Every line from the line containing "This screenshot has width=1074, height=662." through the final line below is to be repeated exactly; no other line is.

* **Stored data**
#####

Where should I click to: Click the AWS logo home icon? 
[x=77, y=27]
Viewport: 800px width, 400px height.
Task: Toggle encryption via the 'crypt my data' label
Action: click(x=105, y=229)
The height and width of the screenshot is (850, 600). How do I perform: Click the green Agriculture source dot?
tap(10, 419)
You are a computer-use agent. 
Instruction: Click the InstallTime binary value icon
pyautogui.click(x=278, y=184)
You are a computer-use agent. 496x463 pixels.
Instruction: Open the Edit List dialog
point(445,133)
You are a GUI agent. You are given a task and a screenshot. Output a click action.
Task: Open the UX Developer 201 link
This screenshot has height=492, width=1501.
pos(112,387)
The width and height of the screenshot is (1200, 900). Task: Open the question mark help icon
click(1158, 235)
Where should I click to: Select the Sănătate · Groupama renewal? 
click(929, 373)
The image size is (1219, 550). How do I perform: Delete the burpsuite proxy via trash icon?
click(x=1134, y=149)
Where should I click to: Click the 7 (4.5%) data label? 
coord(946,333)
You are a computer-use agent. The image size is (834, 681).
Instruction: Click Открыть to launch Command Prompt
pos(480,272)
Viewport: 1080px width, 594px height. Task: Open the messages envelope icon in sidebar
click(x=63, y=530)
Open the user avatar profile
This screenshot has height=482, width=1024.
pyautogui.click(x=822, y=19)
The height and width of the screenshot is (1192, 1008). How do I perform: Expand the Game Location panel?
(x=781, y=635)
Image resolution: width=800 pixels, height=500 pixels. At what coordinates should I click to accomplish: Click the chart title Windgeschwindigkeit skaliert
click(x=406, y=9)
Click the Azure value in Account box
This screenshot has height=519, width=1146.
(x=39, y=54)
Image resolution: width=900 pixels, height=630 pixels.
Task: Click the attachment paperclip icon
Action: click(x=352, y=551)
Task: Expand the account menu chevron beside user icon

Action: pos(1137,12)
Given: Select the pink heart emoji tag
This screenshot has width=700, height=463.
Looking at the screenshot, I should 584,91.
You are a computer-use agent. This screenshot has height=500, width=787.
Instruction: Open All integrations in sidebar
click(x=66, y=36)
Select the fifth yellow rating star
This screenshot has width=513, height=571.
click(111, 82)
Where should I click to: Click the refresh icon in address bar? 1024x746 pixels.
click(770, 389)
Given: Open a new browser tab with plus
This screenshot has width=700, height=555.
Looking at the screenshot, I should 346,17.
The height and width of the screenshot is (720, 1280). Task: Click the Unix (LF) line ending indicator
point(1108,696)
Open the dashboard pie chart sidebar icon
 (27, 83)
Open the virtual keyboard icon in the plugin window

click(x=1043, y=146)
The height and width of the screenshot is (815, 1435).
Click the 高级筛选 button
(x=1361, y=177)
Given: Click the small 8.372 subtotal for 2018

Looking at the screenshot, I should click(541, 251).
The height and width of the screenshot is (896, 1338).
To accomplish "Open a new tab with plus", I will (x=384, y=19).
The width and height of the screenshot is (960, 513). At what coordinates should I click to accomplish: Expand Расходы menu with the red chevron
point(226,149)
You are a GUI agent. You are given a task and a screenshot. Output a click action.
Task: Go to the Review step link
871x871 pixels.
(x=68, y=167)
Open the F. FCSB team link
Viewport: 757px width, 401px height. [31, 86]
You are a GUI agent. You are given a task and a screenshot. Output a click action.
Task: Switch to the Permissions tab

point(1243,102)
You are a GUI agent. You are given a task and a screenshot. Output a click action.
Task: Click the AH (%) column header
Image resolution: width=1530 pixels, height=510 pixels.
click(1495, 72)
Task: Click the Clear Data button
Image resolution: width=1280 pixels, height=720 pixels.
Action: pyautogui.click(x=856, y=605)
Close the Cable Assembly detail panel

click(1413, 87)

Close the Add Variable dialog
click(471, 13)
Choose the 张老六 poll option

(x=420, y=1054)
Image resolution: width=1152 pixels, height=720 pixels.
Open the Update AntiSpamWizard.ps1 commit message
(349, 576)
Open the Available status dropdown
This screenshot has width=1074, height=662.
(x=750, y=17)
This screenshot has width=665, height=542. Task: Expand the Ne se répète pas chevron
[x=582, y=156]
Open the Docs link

#####

* **Expected answer**
This screenshot has width=1074, height=662.
(x=750, y=17)
This screenshot has width=665, height=542. Task: Expand the Ne se répète pas chevron
[x=582, y=156]
Open the Docs link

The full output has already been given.